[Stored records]
------

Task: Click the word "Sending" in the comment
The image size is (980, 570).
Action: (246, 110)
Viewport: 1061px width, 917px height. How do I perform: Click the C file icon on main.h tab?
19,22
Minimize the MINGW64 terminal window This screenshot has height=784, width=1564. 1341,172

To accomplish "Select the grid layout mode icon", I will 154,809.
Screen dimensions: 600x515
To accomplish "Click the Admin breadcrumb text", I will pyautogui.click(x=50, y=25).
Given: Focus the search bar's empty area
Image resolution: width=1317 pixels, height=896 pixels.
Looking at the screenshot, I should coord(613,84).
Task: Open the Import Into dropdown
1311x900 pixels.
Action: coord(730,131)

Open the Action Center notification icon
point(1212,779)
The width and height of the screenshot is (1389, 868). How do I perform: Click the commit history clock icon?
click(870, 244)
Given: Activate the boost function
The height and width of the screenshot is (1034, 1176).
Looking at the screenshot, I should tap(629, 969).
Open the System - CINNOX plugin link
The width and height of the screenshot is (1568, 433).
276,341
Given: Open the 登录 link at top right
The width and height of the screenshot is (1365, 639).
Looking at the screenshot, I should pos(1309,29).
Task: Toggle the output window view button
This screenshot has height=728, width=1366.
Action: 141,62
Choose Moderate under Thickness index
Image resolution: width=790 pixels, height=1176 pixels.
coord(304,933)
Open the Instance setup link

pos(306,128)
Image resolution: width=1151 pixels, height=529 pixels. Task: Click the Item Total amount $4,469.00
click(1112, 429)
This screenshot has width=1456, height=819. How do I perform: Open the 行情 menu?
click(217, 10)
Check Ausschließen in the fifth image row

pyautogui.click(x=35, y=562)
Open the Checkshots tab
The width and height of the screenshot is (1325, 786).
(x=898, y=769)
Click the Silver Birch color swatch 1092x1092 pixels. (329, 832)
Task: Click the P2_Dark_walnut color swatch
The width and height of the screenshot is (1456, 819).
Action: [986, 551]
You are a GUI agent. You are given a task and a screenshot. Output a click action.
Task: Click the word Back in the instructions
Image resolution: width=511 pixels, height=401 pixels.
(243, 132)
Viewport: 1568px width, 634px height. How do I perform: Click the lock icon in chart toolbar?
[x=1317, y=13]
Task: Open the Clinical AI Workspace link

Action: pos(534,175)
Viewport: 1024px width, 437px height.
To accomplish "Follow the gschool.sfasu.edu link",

------

__TASK INSTRUCTIONS__. Arrange every line of the data above as a Markdown table with the columns "Row" and "Line". Number the rows in order and leave out the blank lines.

__ANSWER TO THIS TASK__.
| Row | Line |
|---|---|
| 1 | Task: Click the word "Sending" in the comment |
| 2 | The image size is (980, 570). |
| 3 | Action: (246, 110) |
| 4 | Viewport: 1061px width, 917px height. How do I perform: Click the C file icon on main.h tab? |
| 5 | 19,22 |
| 6 | Minimize the MINGW64 terminal window This screenshot has height=784, width=1564. 1341,172 |
| 7 | To accomplish "Select the grid layout mode icon", I will 154,809. |
| 8 | Screen dimensions: 600x515 |
| 9 | To accomplish "Click the Admin breadcrumb text", I will pyautogui.click(x=50, y=25). |
| 10 | Given: Focus the search bar's empty area |
| 11 | Image resolution: width=1317 pixels, height=896 pixels. |
| 12 | Looking at the screenshot, I should coord(613,84). |
| 13 | Task: Open the Import Into dropdown |
| 14 | 1311x900 pixels. |
| 15 | Action: coord(730,131) |
| 16 | Open the Action Center notification icon |
| 17 | point(1212,779) |
| 18 | The width and height of the screenshot is (1389, 868). How do I perform: Click the commit history clock icon? |
| 19 | click(870, 244) |
| 20 | Given: Activate the boost function |
| 21 | The height and width of the screenshot is (1034, 1176). |
| 22 | Looking at the screenshot, I should tap(629, 969). |
| 23 | Open the System - CINNOX plugin link |
| 24 | The width and height of the screenshot is (1568, 433). |
| 25 | 276,341 |
| 26 | Given: Open the 登录 link at top right |
| 27 | The width and height of the screenshot is (1365, 639). |
| 28 | Looking at the screenshot, I should pos(1309,29). |
| 29 | Task: Toggle the output window view button |
| 30 | This screenshot has height=728, width=1366. |
| 31 | Action: 141,62 |
| 32 | Choose Moderate under Thickness index |
| 33 | Image resolution: width=790 pixels, height=1176 pixels. |
| 34 | coord(304,933) |
| 35 | Open the Instance setup link |
| 36 | pos(306,128) |
| 37 | Image resolution: width=1151 pixels, height=529 pixels. Task: Click the Item Total amount $4,469.00 |
| 38 | click(1112, 429) |
| 39 | This screenshot has width=1456, height=819. How do I perform: Open the 行情 menu? |
| 40 | click(217, 10) |
| 41 | Check Ausschließen in the fifth image row |
| 42 | pyautogui.click(x=35, y=562) |
| 43 | Open the Checkshots tab |
| 44 | The width and height of the screenshot is (1325, 786). |
| 45 | (x=898, y=769) |
| 46 | Click the Silver Birch color swatch 1092x1092 pixels. (329, 832) |
| 47 | Task: Click the P2_Dark_walnut color swatch |
| 48 | The width and height of the screenshot is (1456, 819). |
| 49 | Action: [986, 551] |
| 50 | You are a GUI agent. You are given a task and a screenshot. Output a click action. |
| 51 | Task: Click the word Back in the instructions |
| 52 | Image resolution: width=511 pixels, height=401 pixels. |
| 53 | (243, 132) |
| 54 | Viewport: 1568px width, 634px height. How do I perform: Click the lock icon in chart toolbar? |
| 55 | [x=1317, y=13] |
| 56 | Task: Open the Clinical AI Workspace link |
| 57 | Action: pos(534,175) |
| 58 | Viewport: 1024px width, 437px height. |
| 59 | To accomplish "Follow the gschool.sfasu.edu link", |